Research Agent → paperExtractUrls (Evangelista et al. 2021) → paperFindGithubRepo → githubRepoInspect → Code Discovery workflow → runPythonAnalysis on shared trap optimization script.

Automated Workflows

Deep Research workflow scans 50+ Cerambycidae papers via searchPapers chains, producing structured faunistic reports with GRADE-verified diversity metrics. DeepScan applies 7-step analysis to Evangelista et al. (2021), checkpointing trap bias corrections with CoVe. Theorizer generates hypotheses on beta diversity drivers from Denux and Zagatti (2010) invasion data.

Frequently Asked Questions

What defines Cerambycidae faunistic surveys?

Catalogs of regional longhorn beetle species using traps, collections, and digitization to quantify diversity and distributions.

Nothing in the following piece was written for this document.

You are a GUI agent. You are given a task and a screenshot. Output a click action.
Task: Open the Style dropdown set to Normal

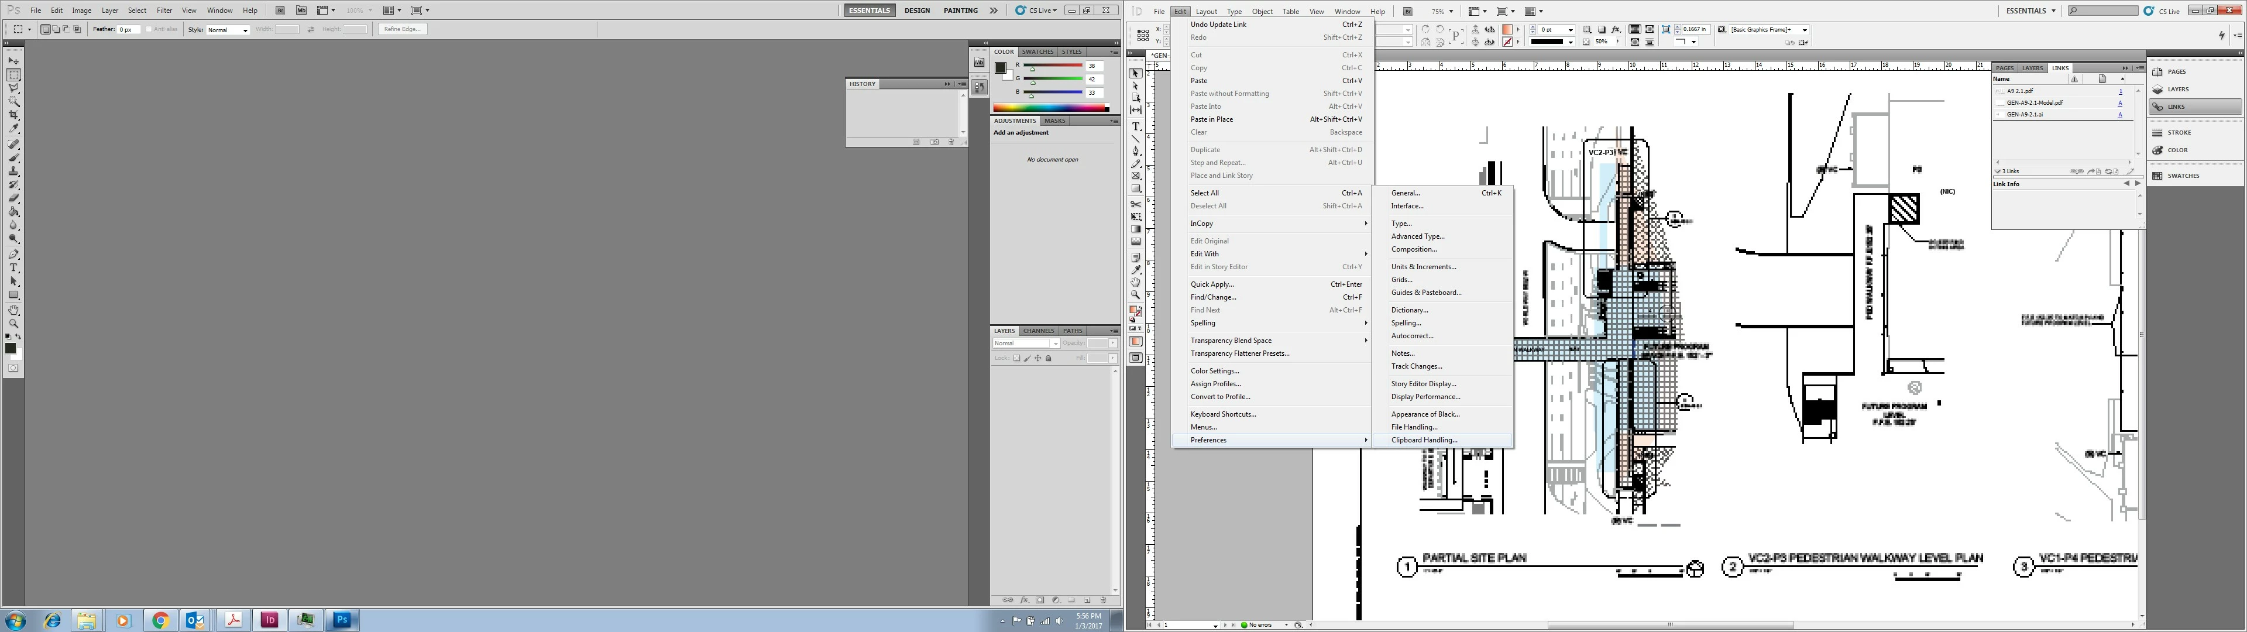click(228, 30)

What are key methods in these surveys?

Baited traps (Evangelista et al., 2021), museum type cataloging (Botero et al., 2023), and alien species inventories (Denux and Zagatti, 2010).

What are major papers?

Evangelista et al. (2021, 10 citations) on Cerrado diversity with new baits; Botero et al. (2023, 2 citations) on Hamburg types; Denux and Zagatti (2010, 48 citations) on European Coleoptera.

What open problems exist?

Standardizing traps across biomes, digitizing global types, and modeling beta diversity in under-surveyed Andes and Amazonia.